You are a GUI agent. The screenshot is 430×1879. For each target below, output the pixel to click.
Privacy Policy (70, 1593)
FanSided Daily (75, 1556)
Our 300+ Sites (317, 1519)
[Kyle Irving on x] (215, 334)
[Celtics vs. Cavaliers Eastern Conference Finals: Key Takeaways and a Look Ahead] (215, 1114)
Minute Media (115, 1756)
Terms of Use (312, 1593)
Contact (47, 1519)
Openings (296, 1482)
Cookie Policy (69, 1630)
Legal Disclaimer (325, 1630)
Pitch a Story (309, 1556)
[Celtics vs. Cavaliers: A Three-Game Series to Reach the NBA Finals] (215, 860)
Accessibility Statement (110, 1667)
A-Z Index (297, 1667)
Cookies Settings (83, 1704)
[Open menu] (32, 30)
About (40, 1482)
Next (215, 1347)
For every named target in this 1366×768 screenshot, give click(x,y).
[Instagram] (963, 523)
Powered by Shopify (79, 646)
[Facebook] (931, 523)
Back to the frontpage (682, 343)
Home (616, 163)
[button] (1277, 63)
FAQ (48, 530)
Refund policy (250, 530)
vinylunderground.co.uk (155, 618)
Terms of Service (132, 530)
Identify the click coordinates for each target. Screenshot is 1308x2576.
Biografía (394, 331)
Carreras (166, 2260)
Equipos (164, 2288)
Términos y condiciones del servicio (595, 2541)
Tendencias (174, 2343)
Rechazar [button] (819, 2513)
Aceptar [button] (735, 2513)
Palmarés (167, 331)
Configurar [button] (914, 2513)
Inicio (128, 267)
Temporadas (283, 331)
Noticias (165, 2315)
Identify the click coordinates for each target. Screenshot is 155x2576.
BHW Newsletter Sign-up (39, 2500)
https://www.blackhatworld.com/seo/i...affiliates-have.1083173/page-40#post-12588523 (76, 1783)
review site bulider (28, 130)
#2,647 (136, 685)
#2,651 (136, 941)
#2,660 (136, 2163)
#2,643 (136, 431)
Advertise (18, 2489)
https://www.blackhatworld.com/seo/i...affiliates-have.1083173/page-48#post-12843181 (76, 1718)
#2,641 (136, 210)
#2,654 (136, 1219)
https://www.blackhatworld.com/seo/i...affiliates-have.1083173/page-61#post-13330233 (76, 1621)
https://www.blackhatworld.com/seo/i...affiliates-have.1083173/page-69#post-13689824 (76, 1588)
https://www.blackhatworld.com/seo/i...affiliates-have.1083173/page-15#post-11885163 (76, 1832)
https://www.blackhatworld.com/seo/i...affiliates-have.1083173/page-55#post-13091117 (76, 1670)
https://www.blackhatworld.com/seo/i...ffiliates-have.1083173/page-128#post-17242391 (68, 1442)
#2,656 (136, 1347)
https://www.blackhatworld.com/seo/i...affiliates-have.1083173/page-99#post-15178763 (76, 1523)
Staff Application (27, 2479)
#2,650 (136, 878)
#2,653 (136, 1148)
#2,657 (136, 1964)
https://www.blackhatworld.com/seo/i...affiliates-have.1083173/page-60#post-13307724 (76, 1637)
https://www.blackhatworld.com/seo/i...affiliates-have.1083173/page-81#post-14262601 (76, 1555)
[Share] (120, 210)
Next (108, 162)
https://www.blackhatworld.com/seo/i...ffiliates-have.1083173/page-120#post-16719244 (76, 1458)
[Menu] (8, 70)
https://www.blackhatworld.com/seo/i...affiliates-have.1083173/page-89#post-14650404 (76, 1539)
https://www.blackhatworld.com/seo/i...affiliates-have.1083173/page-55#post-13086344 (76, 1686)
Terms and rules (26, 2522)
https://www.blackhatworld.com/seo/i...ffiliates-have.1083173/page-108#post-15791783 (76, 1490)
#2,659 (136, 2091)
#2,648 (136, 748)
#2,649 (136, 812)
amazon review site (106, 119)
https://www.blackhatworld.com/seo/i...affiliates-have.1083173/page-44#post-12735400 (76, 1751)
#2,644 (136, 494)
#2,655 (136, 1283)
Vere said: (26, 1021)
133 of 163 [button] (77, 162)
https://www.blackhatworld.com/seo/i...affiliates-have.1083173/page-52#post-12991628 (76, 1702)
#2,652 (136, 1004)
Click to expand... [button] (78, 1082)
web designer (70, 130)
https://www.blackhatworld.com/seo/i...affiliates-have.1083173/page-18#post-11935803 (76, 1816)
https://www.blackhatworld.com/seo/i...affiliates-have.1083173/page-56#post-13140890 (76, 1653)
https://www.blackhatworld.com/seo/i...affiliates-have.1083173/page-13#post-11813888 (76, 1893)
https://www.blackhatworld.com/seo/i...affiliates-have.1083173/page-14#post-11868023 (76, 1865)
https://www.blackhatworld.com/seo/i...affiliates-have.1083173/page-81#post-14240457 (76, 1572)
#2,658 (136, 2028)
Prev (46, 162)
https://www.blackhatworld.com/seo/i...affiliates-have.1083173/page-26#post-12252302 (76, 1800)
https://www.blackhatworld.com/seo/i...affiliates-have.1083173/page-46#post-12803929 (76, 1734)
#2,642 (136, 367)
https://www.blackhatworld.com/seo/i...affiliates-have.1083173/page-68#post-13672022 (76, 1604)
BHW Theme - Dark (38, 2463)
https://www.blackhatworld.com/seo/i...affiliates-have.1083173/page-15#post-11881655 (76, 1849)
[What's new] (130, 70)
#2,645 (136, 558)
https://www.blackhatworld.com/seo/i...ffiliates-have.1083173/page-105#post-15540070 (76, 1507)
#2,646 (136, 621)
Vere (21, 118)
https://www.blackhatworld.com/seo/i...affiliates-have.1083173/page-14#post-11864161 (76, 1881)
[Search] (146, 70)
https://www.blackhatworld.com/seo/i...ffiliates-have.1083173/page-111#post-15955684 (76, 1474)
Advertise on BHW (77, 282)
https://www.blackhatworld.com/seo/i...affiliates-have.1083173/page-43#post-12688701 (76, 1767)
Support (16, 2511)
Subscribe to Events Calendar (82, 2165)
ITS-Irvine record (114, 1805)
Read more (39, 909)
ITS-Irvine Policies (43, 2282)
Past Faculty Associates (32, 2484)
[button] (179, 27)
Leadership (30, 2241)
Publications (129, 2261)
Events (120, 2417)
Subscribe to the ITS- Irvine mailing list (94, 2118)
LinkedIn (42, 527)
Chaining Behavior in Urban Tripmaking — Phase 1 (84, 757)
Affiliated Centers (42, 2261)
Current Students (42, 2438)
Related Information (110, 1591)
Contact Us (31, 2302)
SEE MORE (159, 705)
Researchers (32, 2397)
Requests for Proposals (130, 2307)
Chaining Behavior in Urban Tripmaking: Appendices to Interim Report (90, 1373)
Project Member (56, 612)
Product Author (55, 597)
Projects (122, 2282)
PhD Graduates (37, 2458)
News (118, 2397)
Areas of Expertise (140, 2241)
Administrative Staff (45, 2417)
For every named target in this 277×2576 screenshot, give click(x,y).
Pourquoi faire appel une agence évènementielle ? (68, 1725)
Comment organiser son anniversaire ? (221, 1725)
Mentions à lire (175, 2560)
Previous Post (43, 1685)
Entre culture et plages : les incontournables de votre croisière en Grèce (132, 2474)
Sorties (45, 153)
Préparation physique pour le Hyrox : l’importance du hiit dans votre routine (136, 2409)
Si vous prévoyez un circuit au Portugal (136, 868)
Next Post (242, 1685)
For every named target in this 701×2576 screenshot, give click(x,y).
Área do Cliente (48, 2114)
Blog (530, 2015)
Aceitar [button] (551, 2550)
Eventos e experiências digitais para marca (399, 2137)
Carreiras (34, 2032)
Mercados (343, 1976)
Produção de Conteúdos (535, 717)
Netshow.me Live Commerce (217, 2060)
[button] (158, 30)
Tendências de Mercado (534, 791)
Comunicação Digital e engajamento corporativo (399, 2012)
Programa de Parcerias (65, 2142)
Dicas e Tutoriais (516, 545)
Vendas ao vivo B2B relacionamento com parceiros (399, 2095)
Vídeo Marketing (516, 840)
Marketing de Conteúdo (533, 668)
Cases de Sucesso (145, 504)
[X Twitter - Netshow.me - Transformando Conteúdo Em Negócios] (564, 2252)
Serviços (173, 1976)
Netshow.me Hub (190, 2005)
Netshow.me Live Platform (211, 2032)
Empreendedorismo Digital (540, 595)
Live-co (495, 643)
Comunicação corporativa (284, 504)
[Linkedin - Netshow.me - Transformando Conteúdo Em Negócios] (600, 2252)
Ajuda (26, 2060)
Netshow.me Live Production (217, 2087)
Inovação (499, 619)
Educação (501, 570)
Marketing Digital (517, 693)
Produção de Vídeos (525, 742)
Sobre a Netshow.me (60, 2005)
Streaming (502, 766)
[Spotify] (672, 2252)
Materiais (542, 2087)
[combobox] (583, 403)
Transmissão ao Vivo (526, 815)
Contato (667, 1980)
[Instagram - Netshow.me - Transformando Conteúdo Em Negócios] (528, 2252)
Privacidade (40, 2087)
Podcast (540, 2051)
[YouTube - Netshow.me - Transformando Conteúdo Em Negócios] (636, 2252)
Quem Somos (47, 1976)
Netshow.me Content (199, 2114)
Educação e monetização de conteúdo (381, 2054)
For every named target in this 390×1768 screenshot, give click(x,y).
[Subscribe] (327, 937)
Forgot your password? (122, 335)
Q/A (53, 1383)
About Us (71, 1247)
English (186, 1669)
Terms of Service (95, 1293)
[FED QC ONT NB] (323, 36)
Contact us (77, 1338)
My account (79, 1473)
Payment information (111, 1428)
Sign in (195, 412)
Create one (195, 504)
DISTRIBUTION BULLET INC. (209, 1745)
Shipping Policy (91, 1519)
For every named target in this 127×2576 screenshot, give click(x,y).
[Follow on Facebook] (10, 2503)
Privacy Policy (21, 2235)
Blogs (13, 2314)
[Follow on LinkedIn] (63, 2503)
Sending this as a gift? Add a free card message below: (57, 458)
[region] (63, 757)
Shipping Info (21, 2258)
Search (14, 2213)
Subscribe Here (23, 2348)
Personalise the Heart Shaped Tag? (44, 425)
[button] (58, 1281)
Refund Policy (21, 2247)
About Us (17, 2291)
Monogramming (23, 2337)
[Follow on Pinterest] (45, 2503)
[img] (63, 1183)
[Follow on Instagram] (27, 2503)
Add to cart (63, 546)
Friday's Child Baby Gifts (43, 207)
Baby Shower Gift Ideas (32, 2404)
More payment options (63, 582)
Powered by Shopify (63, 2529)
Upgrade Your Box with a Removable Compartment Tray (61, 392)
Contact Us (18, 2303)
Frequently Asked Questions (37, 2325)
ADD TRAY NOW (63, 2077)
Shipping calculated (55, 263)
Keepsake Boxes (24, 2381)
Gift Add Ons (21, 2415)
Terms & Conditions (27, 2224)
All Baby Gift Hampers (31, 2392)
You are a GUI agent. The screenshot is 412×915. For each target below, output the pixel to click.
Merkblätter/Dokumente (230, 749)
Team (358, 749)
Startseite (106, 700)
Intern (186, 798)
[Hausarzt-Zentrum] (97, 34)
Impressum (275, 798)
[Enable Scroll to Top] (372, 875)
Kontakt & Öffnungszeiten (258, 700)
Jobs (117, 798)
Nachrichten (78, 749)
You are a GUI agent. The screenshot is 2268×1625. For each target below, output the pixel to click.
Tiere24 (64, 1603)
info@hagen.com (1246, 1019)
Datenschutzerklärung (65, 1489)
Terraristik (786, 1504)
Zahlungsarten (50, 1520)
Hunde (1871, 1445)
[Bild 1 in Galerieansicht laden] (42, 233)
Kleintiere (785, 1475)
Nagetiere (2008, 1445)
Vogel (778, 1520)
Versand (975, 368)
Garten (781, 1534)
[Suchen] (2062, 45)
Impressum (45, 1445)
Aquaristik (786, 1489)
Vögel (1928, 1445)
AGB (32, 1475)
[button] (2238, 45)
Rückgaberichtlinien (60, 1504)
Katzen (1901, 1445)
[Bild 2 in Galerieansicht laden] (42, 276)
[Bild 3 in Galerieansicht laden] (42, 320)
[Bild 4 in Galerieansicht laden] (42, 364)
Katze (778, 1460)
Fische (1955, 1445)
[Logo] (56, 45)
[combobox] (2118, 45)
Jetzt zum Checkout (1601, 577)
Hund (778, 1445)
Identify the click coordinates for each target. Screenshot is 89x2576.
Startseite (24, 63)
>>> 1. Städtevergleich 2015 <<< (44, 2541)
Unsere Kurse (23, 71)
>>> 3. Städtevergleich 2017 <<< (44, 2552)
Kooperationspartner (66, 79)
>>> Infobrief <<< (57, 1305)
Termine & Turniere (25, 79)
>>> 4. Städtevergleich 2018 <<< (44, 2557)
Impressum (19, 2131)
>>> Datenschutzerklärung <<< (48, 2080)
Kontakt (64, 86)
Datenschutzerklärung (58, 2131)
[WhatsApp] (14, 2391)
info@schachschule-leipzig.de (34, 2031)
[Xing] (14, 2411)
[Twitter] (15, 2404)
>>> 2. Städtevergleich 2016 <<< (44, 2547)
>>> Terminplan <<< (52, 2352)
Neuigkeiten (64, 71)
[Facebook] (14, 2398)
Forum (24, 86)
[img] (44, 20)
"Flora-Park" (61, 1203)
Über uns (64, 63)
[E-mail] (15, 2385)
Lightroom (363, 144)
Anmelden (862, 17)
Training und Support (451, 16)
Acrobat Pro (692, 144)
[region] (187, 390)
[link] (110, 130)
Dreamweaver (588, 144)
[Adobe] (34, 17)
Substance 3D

**Task details**
Beginning at the top of the entries above, output each line exactly, and end with the line in which "Terms of Use (312, 1593)" appears.

**Answer area**
You are a GUI agent. The screenshot is 430×1879. For each target below, output the pixel to click.
Privacy Policy (70, 1593)
FanSided Daily (75, 1556)
Our 300+ Sites (317, 1519)
[Kyle Irving on x] (215, 334)
[Celtics vs. Cavaliers Eastern Conference Finals: Key Takeaways and a Look Ahead] (215, 1114)
Minute Media (115, 1756)
Terms of Use (312, 1593)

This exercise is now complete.